* What you should do *
Transcribe precisely, and only, the lines beginning at the line containing "Task: Open a new browser tab" and ending at the final line of the material below.

* Data extract *
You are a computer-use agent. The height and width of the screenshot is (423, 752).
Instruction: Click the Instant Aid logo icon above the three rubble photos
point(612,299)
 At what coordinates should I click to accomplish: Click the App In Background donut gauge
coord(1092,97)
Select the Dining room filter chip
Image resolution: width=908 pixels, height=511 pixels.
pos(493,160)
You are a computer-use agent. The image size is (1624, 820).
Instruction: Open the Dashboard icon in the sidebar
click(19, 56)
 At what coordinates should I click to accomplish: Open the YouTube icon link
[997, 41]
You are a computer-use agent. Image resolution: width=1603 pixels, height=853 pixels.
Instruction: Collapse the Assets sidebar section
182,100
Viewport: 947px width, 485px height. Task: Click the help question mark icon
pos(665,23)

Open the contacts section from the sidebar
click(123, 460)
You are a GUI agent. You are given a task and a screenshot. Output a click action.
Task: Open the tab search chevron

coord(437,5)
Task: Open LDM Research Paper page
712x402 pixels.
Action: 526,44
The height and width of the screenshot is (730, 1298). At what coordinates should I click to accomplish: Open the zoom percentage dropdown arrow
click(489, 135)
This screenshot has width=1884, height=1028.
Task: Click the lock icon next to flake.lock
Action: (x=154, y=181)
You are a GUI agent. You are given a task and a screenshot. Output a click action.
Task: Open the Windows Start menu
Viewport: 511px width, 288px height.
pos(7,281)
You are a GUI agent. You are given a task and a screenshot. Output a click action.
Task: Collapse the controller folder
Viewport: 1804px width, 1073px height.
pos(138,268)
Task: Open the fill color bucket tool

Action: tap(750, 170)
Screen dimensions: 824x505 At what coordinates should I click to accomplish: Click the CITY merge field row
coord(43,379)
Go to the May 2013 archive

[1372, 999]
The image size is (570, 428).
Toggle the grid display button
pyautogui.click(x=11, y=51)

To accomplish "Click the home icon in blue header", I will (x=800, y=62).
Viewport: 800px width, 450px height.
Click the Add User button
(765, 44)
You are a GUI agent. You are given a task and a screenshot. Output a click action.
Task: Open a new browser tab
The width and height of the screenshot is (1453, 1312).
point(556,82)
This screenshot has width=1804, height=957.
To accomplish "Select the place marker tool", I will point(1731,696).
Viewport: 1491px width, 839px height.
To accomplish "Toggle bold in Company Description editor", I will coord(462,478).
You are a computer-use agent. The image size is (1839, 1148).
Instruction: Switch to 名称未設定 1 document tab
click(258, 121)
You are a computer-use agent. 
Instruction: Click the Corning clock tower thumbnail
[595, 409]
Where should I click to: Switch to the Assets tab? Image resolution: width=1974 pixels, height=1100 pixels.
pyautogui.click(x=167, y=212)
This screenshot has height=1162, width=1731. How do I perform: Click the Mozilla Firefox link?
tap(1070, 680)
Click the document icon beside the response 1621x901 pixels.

* Exercise answer *
Task: Open a new browser tab
The width and height of the screenshot is (1453, 1312).
point(556,82)
This screenshot has width=1804, height=957.
To accomplish "Select the place marker tool", I will point(1731,696).
Viewport: 1491px width, 839px height.
To accomplish "Toggle bold in Company Description editor", I will coord(462,478).
You are a computer-use agent. The image size is (1839, 1148).
Instruction: Switch to 名称未設定 1 document tab
click(258, 121)
You are a computer-use agent. 
Instruction: Click the Corning clock tower thumbnail
[595, 409]
Where should I click to: Switch to the Assets tab? Image resolution: width=1974 pixels, height=1100 pixels.
pyautogui.click(x=167, y=212)
This screenshot has height=1162, width=1731. How do I perform: Click the Mozilla Firefox link?
tap(1070, 680)
Click the document icon beside the response 1621x901 pixels.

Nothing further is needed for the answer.